Assignment. Give back the lines of the records exactly, starting at the first and ending at the one with "Given: Open the jumping model output image".

[Stored items]

§ §

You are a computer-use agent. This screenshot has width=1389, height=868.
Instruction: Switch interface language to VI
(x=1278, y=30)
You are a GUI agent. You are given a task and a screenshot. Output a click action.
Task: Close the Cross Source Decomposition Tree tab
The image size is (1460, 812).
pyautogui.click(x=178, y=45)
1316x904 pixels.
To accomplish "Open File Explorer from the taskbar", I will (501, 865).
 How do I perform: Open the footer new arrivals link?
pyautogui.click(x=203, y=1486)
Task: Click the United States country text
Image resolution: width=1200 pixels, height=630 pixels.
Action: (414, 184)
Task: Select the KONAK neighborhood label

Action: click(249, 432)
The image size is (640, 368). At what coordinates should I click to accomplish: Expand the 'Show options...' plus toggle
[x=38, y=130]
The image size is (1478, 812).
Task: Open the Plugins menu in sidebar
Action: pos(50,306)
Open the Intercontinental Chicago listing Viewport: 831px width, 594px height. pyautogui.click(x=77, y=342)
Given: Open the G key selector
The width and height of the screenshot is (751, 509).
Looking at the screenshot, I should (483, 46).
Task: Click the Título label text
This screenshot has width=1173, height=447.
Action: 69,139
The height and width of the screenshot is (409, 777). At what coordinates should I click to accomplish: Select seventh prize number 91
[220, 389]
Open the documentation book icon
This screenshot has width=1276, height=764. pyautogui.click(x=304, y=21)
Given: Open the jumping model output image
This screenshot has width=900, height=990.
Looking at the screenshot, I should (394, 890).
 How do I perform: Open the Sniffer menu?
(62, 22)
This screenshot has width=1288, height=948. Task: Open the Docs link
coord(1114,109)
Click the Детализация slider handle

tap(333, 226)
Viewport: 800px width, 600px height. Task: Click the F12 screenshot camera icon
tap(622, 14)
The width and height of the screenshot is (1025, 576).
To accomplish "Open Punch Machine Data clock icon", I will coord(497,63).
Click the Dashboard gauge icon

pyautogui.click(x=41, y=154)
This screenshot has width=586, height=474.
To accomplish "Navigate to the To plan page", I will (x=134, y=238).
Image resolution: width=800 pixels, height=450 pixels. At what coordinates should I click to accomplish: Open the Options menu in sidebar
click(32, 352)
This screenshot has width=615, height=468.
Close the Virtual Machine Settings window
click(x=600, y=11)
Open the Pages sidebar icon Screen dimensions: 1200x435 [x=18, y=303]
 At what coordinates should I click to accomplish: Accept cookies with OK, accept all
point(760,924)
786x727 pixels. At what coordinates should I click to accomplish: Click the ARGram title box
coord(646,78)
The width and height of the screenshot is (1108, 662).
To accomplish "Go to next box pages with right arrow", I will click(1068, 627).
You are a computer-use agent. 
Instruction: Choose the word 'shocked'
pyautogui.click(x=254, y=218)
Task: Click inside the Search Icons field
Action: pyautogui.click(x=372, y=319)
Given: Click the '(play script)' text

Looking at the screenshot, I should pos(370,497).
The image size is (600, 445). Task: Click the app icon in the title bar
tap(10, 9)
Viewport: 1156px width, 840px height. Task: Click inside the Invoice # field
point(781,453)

§ §

Solution to this task.
You are a computer-use agent. This screenshot has width=1389, height=868.
Instruction: Switch interface language to VI
(x=1278, y=30)
You are a GUI agent. You are given a task and a screenshot. Output a click action.
Task: Close the Cross Source Decomposition Tree tab
The image size is (1460, 812).
pyautogui.click(x=178, y=45)
1316x904 pixels.
To accomplish "Open File Explorer from the taskbar", I will (501, 865).
 How do I perform: Open the footer new arrivals link?
pyautogui.click(x=203, y=1486)
Task: Click the United States country text
Image resolution: width=1200 pixels, height=630 pixels.
Action: (414, 184)
Task: Select the KONAK neighborhood label

Action: click(249, 432)
The image size is (640, 368). At what coordinates should I click to accomplish: Expand the 'Show options...' plus toggle
[x=38, y=130]
The image size is (1478, 812).
Task: Open the Plugins menu in sidebar
Action: pos(50,306)
Open the Intercontinental Chicago listing Viewport: 831px width, 594px height. pyautogui.click(x=77, y=342)
Given: Open the G key selector
The width and height of the screenshot is (751, 509).
Looking at the screenshot, I should (483, 46).
Task: Click the Título label text
This screenshot has width=1173, height=447.
Action: 69,139
The height and width of the screenshot is (409, 777). At what coordinates should I click to accomplish: Select seventh prize number 91
[220, 389]
Open the documentation book icon
This screenshot has width=1276, height=764. pyautogui.click(x=304, y=21)
Given: Open the jumping model output image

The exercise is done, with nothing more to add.